What would Zach do?

My son, Josh, led a leadership seminar with the title “What would Zach do?” Zach is his son. I’m borrowing this title and idea from Josh.

As many of you know, my husband had a stroke. At the time, Zach was preparing for his bar mitzvah. It was to take place in the same synagogue as my husband’s own bar mitzvah celebration 58 years ago. It soon became obvious to all that Howard and I would not be able to go to New York for that occasion. So Zach and his parents had a decision to make. The parents left it up to Zach. Children surprise us. Zach’s reasoning throughout this whole event amazed all of us who know him so well and perhaps, were ready to sell him short. Many adults think: “Kids! What do they know? Kids! What are they capable of?”

Zach thought: “I have only one Saba [grandfather in Hebrew]. He can’t travel here, so we should go there for the bar mitzvah.” This was a big sacrifice, but somehow he didn’t see it that way.

Can we as a community sometimes understand our own decisions and actions in so simple a manner? If they won’t come here, we should go there. It reminds me of Abraham’s decision to move his entire camp so that his nephew’s crew could choose their land and the fighting between sheep herders would stop. There was no arguing about who was correct – no negotiating, no side battles.

But that wasn’t the end of our story, or even the most poignant leadership moment. On the big day itself, Zach assumed a role no one could have envisioned.

The time came in the Shabbat service for Zach to start reading the Torah. But Saba was not there. We were late. Oy! So Zach told his father: “I came here to share my bar mitzvah with my one grandfather. It makes no sense for me to start before he gets here. Let’s wait.”

 What to do? Could an entire congregation wait?

Howard was their rabbi emeritus, but there is a principle of Jewish law that we don’t place a burden on the entire community (tircha d’tsibburah). How can the service be stopped and everyone be made to wait? So Zach got up to give a speech. He would teach the congregation some of his grandfather’s Torah – the teachings that Howard had taught Zach over the years. An impromptu speech followed. Slowly but surely, with help from others, Zach had his way. Everyone waited until his grandfather arrived and he could start properly.
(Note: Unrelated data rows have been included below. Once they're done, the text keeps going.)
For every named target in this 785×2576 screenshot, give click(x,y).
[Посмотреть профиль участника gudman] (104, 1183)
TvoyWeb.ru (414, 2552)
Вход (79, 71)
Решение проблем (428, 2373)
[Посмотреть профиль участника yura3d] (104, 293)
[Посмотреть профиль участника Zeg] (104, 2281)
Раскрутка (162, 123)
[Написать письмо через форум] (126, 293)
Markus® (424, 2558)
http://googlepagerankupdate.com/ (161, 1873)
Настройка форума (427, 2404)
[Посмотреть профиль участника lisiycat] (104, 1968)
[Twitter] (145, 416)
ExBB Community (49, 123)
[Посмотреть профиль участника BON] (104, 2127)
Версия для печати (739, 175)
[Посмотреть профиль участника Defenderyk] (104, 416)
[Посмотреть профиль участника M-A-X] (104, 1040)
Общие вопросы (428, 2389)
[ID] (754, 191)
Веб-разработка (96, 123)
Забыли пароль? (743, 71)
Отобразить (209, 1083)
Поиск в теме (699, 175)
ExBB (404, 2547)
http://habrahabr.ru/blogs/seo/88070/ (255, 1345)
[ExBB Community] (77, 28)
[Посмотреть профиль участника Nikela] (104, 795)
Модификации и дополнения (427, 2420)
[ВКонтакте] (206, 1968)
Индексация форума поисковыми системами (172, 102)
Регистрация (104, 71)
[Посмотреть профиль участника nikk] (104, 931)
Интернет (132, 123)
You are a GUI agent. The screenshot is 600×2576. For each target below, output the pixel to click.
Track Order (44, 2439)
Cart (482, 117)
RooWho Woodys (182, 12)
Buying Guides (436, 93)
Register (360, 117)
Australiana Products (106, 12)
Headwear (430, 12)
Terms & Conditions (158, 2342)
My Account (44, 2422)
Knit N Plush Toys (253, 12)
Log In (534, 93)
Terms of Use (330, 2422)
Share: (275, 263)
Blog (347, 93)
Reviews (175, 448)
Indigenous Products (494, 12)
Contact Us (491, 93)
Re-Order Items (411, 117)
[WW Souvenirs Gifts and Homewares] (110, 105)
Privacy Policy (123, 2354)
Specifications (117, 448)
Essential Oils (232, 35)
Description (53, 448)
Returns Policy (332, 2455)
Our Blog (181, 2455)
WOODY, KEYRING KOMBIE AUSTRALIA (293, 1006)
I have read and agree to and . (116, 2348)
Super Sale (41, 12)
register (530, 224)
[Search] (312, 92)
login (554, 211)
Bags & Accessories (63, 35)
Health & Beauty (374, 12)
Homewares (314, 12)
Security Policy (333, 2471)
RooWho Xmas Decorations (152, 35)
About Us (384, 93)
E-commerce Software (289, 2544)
Aside from bragging, what’s my point?

Zach led the congregation that day with straightforward logic. His ritual passage into Jewish manhood ended up being a real rite of transformation. He demonstrated for us an adult understanding of the purpose of the ritual and celebration. His community centred on family, and for him his grandfather was a central pin. To pull that pin out was to remove a core. We could not. Moreover, he wasn’t shy in front of other rabbis and congregants to state his need and his view. He was Zach, a person with a perspective, and he counted. So he could tell us to wait. And he was right.

Josh used this quote from the late management professor Peter Drucker to further the discourse: “Management is doing things right; leadership is doing the right things.”

In this context, doing things right would have meant continuing services in a timely pattern. That is usually the correct approach, for surely we cannot establish a pattern whereby the congregation waits for latecomers. But leaders recognize those times when doing the right thing requires leaving the secure path of the way things are always done and following a new need.

 In the future, I will ask myself, “What would Zach do” when faced with students whose needs or course work differ from university protocol.

Finally, I must add that while all this was buzzing in my head, I realized that there were narratives in the biblical text that have bothered me because I thought they represented examples of the ends justifying the means. But after this experience, I began to re-examine them in light of Zach, and I now think of many as stories in which the actors did the right thing, instead of doing things correctly.